++++ GIVEN RECORDS

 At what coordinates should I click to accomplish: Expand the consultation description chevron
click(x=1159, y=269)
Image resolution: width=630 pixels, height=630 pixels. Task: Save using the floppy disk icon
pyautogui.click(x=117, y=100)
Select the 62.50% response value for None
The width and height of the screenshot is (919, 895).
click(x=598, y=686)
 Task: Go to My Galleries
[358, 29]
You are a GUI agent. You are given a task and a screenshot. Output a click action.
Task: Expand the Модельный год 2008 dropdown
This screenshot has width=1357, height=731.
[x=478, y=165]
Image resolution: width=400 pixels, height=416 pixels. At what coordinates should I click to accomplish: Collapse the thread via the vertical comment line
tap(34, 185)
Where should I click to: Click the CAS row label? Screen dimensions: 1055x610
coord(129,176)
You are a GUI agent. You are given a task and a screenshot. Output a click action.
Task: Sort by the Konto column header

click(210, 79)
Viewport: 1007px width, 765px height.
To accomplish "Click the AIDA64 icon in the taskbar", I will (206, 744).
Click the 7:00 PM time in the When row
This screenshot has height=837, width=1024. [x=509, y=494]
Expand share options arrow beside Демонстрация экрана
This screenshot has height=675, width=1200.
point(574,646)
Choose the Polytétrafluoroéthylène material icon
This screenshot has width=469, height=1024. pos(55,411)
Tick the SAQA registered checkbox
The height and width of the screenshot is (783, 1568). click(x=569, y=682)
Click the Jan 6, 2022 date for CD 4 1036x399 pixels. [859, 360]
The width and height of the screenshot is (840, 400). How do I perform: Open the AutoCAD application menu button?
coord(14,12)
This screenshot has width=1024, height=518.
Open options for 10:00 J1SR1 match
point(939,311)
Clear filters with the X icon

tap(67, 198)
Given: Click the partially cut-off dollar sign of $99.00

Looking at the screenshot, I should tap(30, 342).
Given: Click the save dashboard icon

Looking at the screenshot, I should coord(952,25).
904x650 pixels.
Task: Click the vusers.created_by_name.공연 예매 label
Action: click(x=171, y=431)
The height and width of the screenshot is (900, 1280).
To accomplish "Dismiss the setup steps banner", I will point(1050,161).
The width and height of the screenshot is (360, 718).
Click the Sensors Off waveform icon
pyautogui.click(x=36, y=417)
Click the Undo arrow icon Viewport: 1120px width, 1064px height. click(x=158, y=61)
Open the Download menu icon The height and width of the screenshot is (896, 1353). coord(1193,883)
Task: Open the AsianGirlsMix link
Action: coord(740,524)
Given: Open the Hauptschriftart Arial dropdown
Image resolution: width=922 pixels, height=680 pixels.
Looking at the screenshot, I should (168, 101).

++++++++

### TASK BRIEF:
Within this listing, how many lines hold "will"? Give the number alone.

### PROBLEM SOLUTION:
2